Aug 13 2010

Negotiate, please

Anniston Star

In Georgia's recent GOP gubernatorial primary, Republican candidates vowed that they would "aggressively negotiate" an end to the water war between their state and its neighbors, Alabama and Florida, if they were elected.

However, that campaign vow carried little weight in Washington, where Georgia's senators, Saxby Chambliss and Johnny Isakson, decided they did not want to wait for any gubernatorial negotiations. Instead, they began pushing a solution of their own.

At issue, you will recall, is whether metro Atlanta can use Lake Lanier as a source of drinking water and in so doing deprive states downstream — Alabama and Florida.

In 2009, a federal judge ruled that Atlanta's withdrawal from Lanier was illegal. The judge also gave the states three years to arrive at a solution before metro Atlanta would have its water supply drastically cut.
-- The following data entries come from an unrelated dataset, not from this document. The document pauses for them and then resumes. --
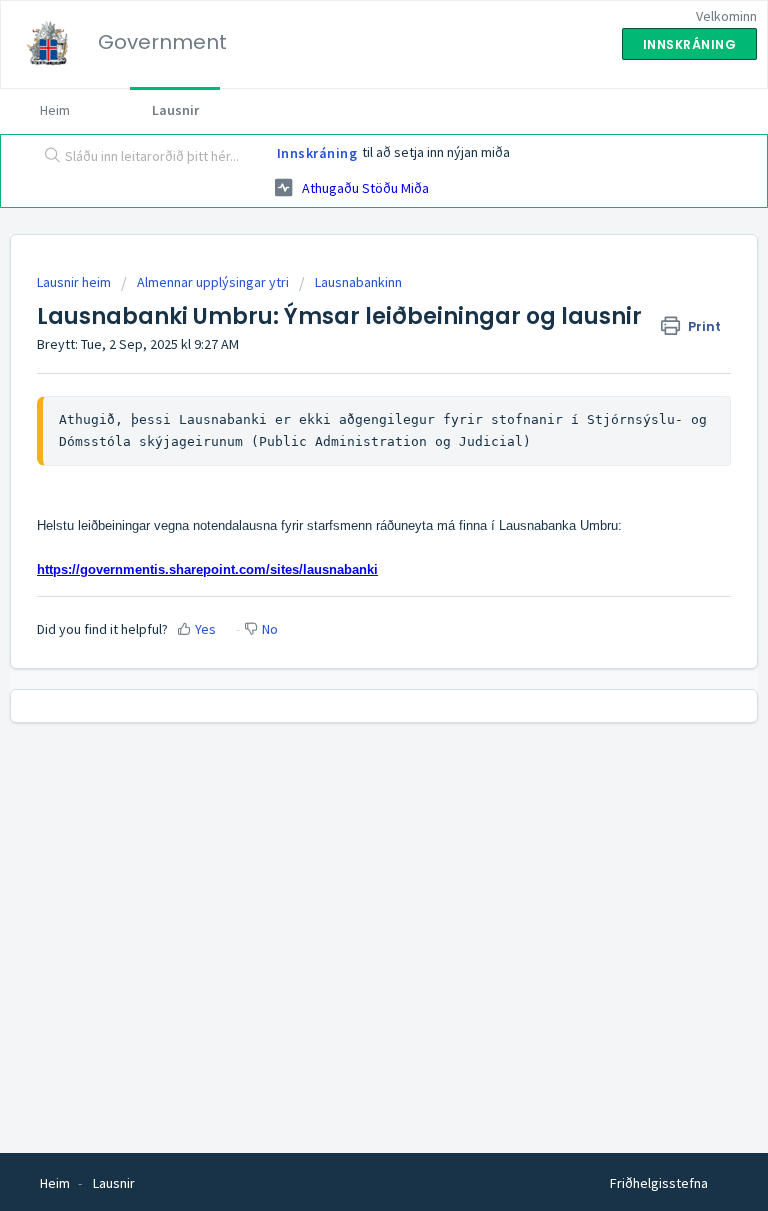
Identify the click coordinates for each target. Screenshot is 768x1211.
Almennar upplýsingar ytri (213, 282)
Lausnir (175, 110)
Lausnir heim (75, 282)
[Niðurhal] (347, 595)
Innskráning (317, 153)
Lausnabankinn (358, 282)
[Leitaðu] (48, 157)
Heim (55, 110)
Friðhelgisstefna (659, 1183)
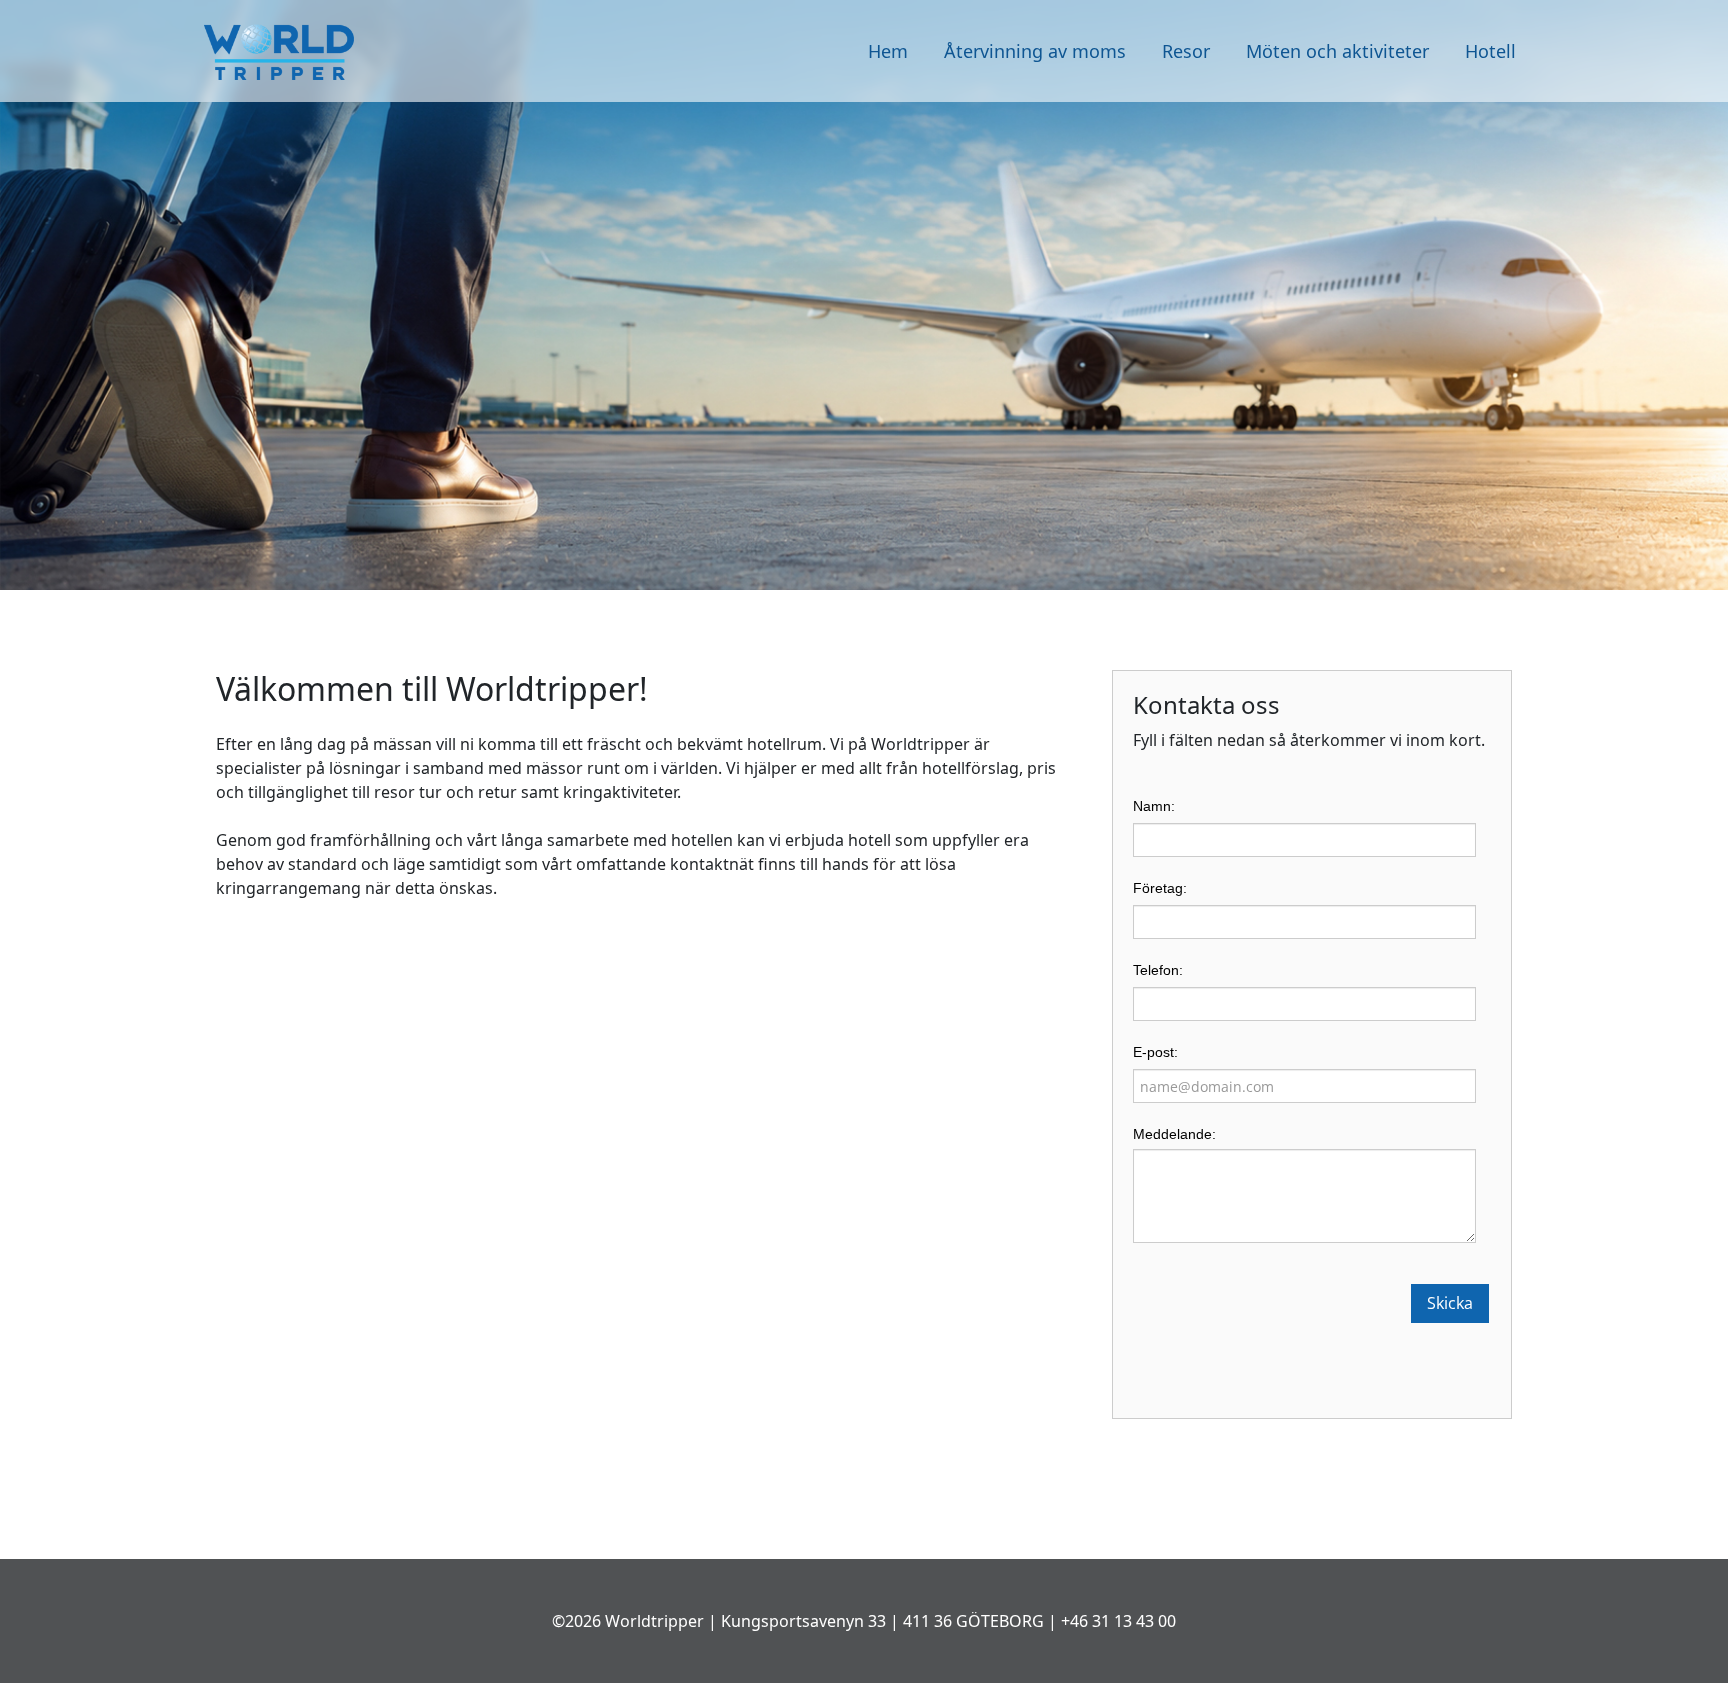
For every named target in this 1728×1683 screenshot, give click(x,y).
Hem (888, 51)
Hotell (1490, 51)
After that ruling, officials of the U.S. Army Corps of Engineers, which oversees the lake, pledged not to get involved in the controversy. With a policies-and-procedures manual to update, it had its hands full.

Last month, the same federal judge released a second ruling in which he said that if the Corps "does not at least consider the effects of current and future water supply withdrawals from Lake Lanier," the new guidelines will be "useless."
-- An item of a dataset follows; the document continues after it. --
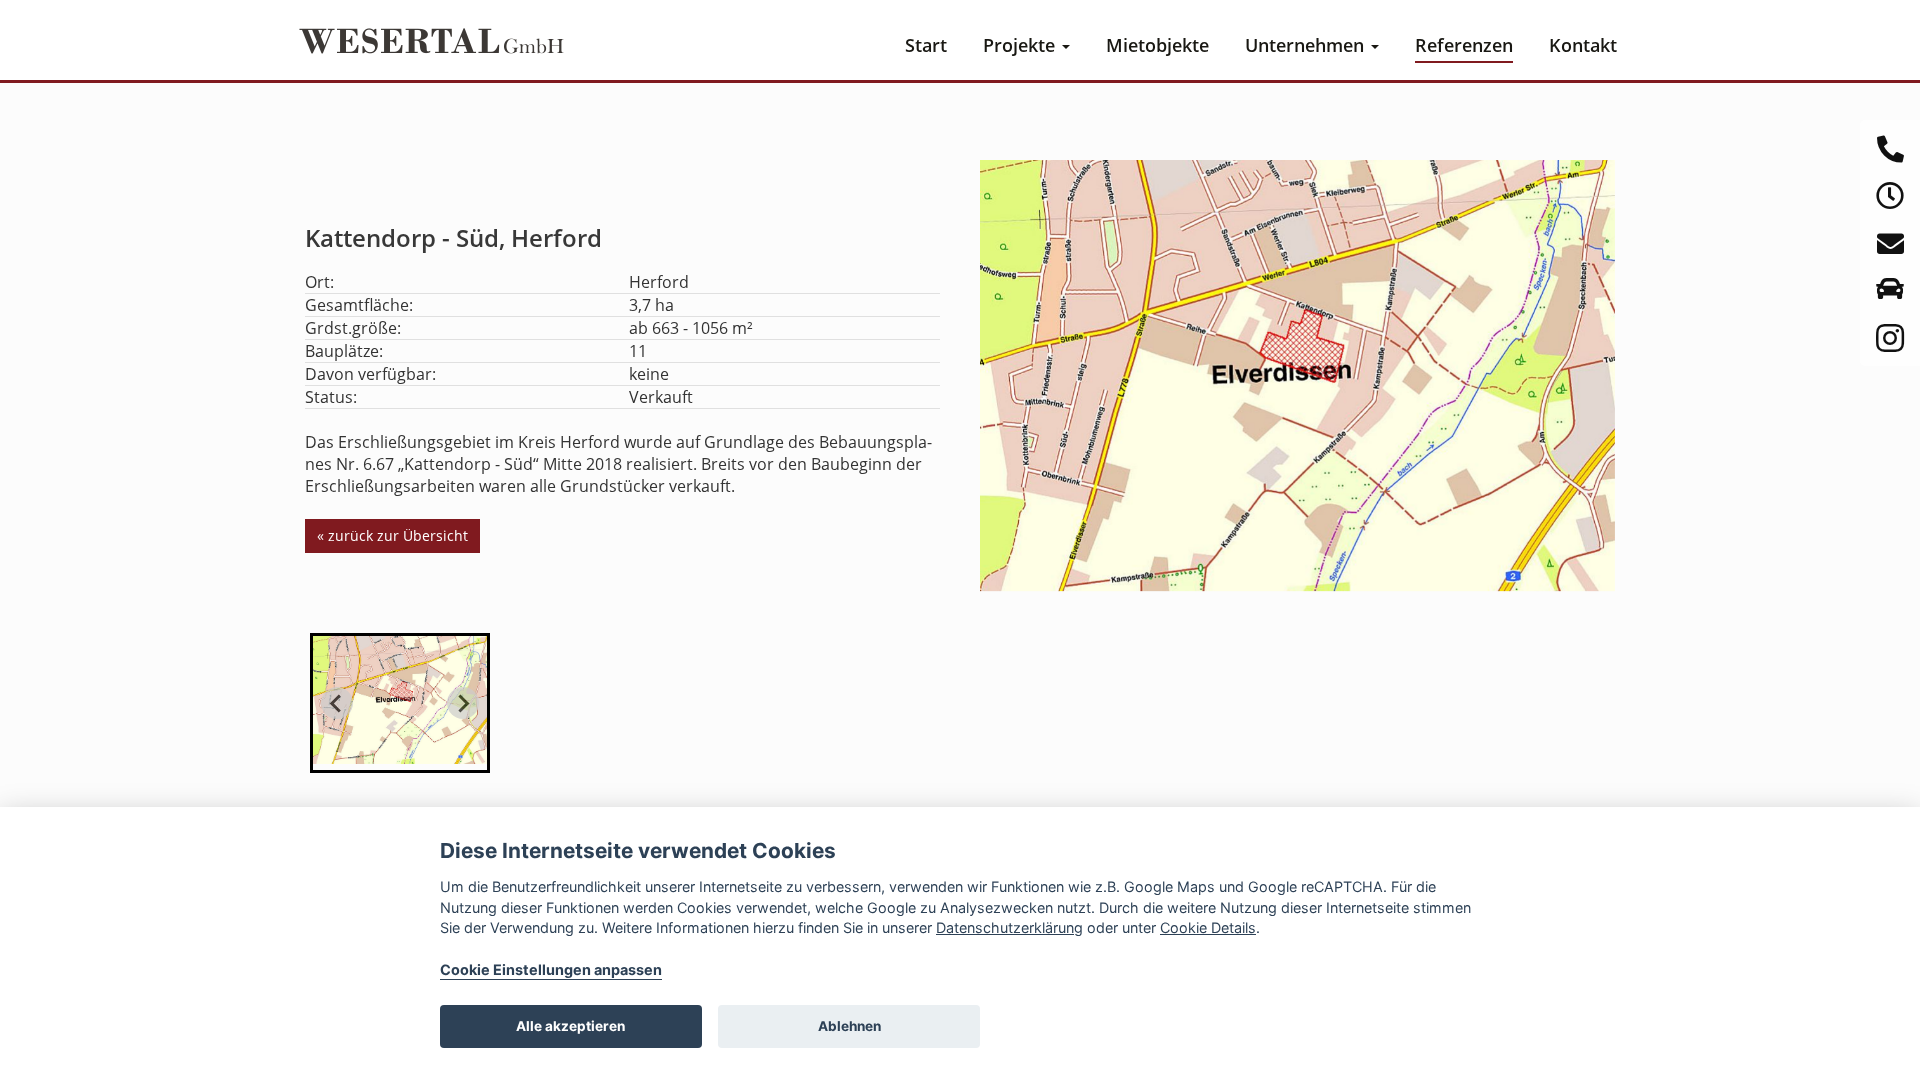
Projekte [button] (1021, 45)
Chambliss and Isakson were surely thrilled. Let's get the Corps to write Atlanta's withdrawals into the manual.

Not so fast, said Alabama Sens. Richard Shelby and Jeff Sessions and Florida Sens. Bill Nelson and George LeMieux. In a strongly worded letter to Jo Ellen Darcy, assistant secretary of the Army for civil works, and Lt. Gen. Robert Van Antwerp, chief of engineers for the Corps, the Alabama and Florida senators wrote, "The unspoken premise of the letter from the Georgia senators is that the Corps can somehow develop a solution to the tri-state water controversy. We strongly disagree with that notion.

"The solution (to the problem) will require concessions by each state," they added, "and it is not the job of the Corps to decide what those concessions will be."

We could not agree more. There is nothing to indicate that "consider the effects" means giving metro Atlanta the water it wants — or even some of it. Moreover, since the Corps had pledged to stay out of the controversy, it should honor that pledge.

Concessions will have to be by everyone, but they should be hammered out at the negotiation table. The Georgia senators should stay out of it, and the governors chosen in November should make settling this matter a top priority.